契約書を書いて印鑑を押させるのがゴール、契約した後の成果など、二の次、三の次の場合が多い。
高額契約を結んだ後、細部に疑問に感じ電話したら「担当スタッフは退職しました」等と、ごまかされたという事例もありました。
そして、その会社のYoutubeやSNSでは、「売上〇億達成!!」「〇契約突破!!」みたいな派手に喜ぶ様子を堂々と公開していたりするわけです。
(そういったところに限って、Googleクチコミとかはボロボロだったします。)
正直、お客様を満足させられないのに、自分たちの自慢ばかりしても未来はないだろうなと、老婆心ながらに思ったりします。
現代は、日々激しく変化を続ける多様性の時代です。
大事なのは、事業の強みを理解して、寄り添い、一緒に成長していく人をしっかり選定する判断力だったりするかもしれません。
IT=砂場のシャベル
なお、ITを難しく考える必要は全くなく、簡単に言うと、砂場の穴を掘るシャベルと同じです。
越えるべき課題に対して、いかに効率的な解決策をとれるか、そのための道具がITツールです。
「手だと砂が掘りづらい」=「シャベル使おう」と同じ考え方です。
そして、大事なのが課題に対する解像度。
・どのくらい深く掘りたいのか
・どのくらいの量を掘りたいのか
・いつまでに掘りたいのか
もちろん、ここでの掘るという単語は”成果の比喩”です。
ビジョンを実現していくために、世の中にある無数にあるシャベルの組みあせら、どのシャベルを選択するかが、明日を変えます。
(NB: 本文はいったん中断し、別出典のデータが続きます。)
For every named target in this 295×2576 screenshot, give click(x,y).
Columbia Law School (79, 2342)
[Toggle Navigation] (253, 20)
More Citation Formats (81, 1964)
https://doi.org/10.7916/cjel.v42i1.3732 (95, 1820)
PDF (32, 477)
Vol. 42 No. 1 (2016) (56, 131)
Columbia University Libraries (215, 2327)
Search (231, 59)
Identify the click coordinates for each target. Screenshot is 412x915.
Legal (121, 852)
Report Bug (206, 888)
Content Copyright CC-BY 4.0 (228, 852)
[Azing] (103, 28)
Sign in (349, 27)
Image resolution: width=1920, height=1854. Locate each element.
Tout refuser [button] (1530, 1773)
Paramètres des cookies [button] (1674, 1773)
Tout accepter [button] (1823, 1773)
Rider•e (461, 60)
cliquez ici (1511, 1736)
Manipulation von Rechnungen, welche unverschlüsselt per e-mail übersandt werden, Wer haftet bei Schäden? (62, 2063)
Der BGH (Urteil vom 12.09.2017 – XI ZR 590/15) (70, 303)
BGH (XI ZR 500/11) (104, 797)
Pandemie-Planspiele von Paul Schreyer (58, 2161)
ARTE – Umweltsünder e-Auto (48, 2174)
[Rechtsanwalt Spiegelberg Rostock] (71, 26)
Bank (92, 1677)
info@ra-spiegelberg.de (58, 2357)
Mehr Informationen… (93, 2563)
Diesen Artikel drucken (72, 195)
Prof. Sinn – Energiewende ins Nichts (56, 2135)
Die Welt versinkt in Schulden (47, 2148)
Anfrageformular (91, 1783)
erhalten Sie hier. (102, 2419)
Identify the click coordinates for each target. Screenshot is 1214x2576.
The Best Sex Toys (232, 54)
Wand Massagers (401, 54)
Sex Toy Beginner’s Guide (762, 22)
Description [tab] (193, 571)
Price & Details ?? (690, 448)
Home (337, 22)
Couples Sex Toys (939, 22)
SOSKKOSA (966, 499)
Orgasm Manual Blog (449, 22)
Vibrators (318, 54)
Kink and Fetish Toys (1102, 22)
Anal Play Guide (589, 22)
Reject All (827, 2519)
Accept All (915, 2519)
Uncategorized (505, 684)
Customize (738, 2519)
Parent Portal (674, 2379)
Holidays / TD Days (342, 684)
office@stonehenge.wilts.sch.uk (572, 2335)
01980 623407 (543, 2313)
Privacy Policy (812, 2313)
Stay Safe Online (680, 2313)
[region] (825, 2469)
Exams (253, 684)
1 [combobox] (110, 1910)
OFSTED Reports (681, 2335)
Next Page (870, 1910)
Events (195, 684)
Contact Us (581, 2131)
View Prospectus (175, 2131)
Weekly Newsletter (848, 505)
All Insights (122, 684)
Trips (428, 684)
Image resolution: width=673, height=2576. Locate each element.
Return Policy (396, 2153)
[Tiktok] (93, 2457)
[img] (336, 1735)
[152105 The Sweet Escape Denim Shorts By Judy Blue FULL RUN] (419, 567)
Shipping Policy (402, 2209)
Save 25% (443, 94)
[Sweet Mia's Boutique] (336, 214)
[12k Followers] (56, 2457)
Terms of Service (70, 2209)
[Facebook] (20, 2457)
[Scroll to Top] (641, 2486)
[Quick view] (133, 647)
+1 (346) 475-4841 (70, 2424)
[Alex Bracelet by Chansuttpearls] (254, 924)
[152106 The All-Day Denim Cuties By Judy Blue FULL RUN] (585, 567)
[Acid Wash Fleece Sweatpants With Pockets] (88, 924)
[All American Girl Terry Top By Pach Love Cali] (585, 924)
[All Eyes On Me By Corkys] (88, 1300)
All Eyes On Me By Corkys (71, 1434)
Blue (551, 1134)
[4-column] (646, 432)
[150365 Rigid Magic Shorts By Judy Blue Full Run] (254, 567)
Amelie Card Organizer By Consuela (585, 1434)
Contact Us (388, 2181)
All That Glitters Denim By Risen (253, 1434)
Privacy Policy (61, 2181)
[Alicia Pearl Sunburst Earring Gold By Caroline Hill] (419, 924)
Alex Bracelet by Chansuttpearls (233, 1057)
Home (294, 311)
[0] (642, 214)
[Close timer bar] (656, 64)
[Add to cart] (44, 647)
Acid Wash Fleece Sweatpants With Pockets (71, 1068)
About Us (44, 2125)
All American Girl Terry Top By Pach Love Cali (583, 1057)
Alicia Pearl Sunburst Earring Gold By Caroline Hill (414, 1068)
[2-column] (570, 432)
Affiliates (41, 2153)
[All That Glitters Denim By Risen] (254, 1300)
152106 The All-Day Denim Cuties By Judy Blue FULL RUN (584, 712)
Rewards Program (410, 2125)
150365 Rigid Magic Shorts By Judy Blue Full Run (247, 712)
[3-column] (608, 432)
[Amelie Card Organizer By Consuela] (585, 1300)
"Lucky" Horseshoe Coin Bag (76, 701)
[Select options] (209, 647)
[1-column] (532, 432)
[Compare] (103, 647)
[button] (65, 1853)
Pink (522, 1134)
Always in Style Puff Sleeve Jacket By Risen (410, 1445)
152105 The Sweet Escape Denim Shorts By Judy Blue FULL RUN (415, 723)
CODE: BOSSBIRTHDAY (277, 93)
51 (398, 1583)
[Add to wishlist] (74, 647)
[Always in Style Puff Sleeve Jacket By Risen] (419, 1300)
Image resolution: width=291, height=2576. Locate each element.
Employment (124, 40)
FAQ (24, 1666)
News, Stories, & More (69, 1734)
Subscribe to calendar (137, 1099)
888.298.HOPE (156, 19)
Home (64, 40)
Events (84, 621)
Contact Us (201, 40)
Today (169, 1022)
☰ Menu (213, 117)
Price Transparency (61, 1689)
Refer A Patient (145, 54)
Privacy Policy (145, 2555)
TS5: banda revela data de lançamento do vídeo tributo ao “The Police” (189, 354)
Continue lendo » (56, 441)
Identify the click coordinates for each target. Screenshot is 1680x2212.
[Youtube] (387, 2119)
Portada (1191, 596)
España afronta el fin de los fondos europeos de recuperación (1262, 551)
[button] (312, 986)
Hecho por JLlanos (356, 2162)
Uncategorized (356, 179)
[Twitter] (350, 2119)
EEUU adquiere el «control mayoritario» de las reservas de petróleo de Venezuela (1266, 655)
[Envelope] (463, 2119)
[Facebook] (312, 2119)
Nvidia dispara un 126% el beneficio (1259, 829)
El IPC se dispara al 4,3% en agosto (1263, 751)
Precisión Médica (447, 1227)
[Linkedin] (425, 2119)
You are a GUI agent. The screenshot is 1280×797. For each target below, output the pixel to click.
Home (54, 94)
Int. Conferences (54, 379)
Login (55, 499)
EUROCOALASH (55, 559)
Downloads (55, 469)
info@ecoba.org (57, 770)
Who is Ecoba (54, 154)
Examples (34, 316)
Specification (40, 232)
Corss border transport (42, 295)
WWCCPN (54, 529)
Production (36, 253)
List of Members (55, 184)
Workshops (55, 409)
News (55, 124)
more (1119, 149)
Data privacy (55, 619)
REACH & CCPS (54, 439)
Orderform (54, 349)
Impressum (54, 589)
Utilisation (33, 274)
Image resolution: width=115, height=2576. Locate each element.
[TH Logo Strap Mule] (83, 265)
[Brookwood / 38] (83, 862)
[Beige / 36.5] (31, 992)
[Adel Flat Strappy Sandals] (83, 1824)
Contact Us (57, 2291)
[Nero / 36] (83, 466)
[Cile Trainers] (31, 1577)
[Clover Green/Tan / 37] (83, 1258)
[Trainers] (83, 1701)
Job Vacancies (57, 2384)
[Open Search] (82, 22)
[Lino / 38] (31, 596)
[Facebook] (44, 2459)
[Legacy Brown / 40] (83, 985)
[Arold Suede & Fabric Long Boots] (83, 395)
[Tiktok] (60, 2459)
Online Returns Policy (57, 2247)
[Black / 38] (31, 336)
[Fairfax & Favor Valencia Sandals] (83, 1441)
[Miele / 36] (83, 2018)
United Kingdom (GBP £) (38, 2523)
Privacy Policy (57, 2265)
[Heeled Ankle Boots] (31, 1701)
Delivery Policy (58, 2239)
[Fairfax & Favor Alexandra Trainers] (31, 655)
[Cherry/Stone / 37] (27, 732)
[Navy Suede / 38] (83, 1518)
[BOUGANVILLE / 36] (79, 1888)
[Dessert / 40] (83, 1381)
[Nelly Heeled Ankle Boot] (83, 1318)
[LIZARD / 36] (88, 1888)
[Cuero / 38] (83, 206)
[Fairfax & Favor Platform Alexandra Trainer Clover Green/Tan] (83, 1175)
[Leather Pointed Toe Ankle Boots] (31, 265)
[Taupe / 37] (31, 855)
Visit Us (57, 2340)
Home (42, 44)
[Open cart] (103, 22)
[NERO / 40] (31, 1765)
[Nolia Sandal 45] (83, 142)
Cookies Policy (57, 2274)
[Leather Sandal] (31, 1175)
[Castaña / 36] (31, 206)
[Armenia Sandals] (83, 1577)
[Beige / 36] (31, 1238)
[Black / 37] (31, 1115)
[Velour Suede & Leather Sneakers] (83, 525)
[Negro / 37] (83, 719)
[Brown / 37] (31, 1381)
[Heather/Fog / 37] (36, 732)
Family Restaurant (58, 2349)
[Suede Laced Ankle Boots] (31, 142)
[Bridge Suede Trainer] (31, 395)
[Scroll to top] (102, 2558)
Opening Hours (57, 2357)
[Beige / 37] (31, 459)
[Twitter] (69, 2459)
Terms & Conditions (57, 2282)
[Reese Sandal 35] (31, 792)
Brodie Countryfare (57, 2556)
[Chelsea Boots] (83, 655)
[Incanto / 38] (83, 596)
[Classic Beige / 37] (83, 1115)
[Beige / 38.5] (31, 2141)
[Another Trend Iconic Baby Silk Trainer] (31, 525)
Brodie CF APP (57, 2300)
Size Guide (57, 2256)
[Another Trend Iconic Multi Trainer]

既製品の枕ではなく、自分の骨格を分析してオーダーメード枕をつくると、睡眠の質が上がるのと同じ理屈。
自分の構造にフィットするかどうかが大事です。
IT活用の3分類
話をまとめていくと、事業課題を解決するためのIT活用の大分類としては、
- ①「導入している」
- ②「活用している」
- ③「駆使している」
に分けられます。
(さらに小分類がありますが、ここではおおまかに書きます)
実際、自社の課題を明確にしたうえで導入する場合と、営業に負けて導入したものの成果には雲泥の差が生まれます。
営業に負けて導入した場合、どうしても「①導入した」の時点で満足して終わってしまうケースが多いです。
一番大事なのは、ITを成長に組み込み、どんどんと成長のエンジンにかえていくことです。
たくさんある無料・有料のITツールをどのように組み合わせて、自社の成長にどう活用していくか。
そして、取得したデータを駆使して、どう改善・最適化していくか。
欠かせないのは、事業の安定成長に資する”基盤構築をしていく”という長期を見据えた戦略的な視点です。